Items drawn from a data source:
_ _ _ _ _ _ _

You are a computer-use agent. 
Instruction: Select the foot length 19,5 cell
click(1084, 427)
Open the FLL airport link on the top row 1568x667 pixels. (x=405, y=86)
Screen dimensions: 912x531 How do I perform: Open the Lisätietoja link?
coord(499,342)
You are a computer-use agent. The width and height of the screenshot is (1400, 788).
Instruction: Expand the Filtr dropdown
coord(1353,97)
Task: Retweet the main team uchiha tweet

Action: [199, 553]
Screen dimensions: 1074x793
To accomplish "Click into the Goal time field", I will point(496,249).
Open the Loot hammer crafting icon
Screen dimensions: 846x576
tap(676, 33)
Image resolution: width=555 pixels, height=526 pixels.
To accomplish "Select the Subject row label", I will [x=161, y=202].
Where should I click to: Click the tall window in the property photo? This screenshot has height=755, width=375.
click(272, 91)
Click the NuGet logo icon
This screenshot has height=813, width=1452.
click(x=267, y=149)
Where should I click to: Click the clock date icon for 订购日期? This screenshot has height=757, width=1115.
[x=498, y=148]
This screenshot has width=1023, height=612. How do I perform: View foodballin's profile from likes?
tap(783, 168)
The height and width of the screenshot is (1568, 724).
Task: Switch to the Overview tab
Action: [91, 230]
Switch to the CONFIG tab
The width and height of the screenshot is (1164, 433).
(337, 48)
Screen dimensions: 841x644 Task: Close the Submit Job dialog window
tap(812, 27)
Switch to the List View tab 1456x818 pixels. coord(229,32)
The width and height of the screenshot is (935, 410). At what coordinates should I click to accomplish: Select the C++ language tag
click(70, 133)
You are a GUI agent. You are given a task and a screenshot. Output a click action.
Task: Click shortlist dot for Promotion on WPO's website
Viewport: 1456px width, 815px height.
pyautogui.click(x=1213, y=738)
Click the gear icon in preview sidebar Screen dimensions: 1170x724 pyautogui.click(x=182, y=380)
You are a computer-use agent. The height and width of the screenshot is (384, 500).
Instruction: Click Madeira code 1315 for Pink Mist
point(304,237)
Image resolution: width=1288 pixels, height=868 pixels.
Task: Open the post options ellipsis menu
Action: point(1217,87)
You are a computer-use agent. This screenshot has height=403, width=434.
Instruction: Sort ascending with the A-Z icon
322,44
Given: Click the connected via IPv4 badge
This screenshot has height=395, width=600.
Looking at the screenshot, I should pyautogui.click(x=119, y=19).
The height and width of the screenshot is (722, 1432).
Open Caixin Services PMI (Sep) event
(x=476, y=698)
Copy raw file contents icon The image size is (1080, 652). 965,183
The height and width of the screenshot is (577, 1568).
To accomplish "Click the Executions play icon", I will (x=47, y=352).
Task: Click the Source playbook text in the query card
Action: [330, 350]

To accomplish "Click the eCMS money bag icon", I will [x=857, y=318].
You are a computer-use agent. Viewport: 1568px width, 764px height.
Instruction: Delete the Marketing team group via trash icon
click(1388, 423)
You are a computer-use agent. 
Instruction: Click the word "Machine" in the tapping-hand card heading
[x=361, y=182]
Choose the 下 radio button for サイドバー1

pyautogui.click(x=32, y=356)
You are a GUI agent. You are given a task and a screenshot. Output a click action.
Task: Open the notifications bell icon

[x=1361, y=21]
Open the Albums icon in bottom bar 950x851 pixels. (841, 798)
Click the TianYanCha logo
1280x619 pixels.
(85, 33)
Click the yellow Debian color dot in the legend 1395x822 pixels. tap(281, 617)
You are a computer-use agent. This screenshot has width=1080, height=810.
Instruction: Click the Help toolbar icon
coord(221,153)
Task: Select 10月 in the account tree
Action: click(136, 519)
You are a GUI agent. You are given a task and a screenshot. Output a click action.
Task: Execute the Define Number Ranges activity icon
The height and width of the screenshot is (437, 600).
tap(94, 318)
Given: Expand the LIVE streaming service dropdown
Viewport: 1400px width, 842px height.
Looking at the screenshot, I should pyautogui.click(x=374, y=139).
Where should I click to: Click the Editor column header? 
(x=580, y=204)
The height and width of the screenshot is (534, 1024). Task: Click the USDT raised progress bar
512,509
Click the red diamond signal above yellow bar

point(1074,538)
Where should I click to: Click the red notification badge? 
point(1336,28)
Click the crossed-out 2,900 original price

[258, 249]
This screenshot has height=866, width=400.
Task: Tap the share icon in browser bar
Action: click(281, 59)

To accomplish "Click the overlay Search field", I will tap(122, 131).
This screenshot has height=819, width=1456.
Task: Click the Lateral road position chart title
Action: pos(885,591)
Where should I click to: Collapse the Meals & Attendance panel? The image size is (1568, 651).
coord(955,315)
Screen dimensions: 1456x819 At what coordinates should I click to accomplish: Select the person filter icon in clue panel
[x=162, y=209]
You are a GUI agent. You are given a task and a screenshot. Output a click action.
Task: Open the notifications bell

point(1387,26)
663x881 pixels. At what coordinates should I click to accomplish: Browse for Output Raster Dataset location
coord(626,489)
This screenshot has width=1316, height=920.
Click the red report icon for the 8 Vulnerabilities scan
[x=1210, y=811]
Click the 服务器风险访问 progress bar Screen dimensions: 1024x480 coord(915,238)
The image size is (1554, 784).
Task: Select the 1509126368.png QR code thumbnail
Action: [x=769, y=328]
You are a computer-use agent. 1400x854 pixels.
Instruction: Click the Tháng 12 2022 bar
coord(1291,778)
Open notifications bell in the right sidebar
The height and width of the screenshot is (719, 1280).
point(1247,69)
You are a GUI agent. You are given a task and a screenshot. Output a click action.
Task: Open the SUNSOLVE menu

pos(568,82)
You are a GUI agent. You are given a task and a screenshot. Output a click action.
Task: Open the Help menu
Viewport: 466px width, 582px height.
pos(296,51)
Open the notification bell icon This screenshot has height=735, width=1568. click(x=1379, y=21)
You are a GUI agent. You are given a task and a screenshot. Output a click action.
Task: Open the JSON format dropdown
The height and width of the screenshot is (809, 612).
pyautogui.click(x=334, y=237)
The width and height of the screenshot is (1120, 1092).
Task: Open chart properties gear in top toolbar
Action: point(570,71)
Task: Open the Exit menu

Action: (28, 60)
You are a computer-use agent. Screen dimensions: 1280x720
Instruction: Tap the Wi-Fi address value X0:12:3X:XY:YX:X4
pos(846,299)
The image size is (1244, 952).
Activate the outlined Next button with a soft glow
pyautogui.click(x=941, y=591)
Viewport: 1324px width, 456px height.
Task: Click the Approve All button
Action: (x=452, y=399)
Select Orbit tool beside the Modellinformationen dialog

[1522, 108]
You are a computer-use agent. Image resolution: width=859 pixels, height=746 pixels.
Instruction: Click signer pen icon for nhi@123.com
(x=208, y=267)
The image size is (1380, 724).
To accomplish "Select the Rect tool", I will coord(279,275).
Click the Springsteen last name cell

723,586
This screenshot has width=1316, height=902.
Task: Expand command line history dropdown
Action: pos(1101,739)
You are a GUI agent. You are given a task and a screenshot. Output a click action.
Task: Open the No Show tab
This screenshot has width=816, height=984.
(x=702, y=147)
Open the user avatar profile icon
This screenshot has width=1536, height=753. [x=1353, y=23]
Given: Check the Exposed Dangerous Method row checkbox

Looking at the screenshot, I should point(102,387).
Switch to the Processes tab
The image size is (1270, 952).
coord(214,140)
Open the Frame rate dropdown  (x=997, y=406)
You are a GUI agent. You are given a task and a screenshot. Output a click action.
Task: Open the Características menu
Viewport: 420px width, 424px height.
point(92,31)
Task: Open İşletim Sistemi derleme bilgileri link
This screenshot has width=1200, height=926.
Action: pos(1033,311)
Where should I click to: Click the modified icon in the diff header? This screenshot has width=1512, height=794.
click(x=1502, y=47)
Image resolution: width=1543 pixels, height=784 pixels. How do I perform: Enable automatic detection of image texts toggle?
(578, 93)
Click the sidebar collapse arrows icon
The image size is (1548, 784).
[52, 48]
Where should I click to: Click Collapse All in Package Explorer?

_ _ _ _ _ _ _

Render the part of the listing that opens with the line containing "You are a computer-use agent. 1400x854" and closes with the line containing "Action: (x=452, y=399)" as a numbered list, including both of those lines and leaving out any blank lines.

1. You are a computer-use agent. 1400x854 pixels.
2. Instruction: Click the Tháng 12 2022 bar
3. coord(1291,778)
4. Open notifications bell in the right sidebar
5. The height and width of the screenshot is (719, 1280).
6. point(1247,69)
7. You are a GUI agent. You are given a task and a screenshot. Output a click action.
8. Task: Open the SUNSOLVE menu
9. pos(568,82)
10. You are a GUI agent. You are given a task and a screenshot. Output a click action.
11. Task: Open the Help menu
12. Viewport: 466px width, 582px height.
13. pos(296,51)
14. Open the notification bell icon This screenshot has height=735, width=1568. click(x=1379, y=21)
15. You are a GUI agent. You are given a task and a screenshot. Output a click action.
16. Task: Open the JSON format dropdown
17. The height and width of the screenshot is (809, 612).
18. pyautogui.click(x=334, y=237)
19. The width and height of the screenshot is (1120, 1092).
20. Task: Open chart properties gear in top toolbar
21. Action: point(570,71)
22. Task: Open the Exit menu
23. Action: (28, 60)
24. You are a computer-use agent. Screen dimensions: 1280x720
25. Instruction: Tap the Wi-Fi address value X0:12:3X:XY:YX:X4
26. pos(846,299)
27. The image size is (1244, 952).
28. Activate the outlined Next button with a soft glow
29. pyautogui.click(x=941, y=591)
30. Viewport: 1324px width, 456px height.
31. Task: Click the Approve All button
32. Action: (x=452, y=399)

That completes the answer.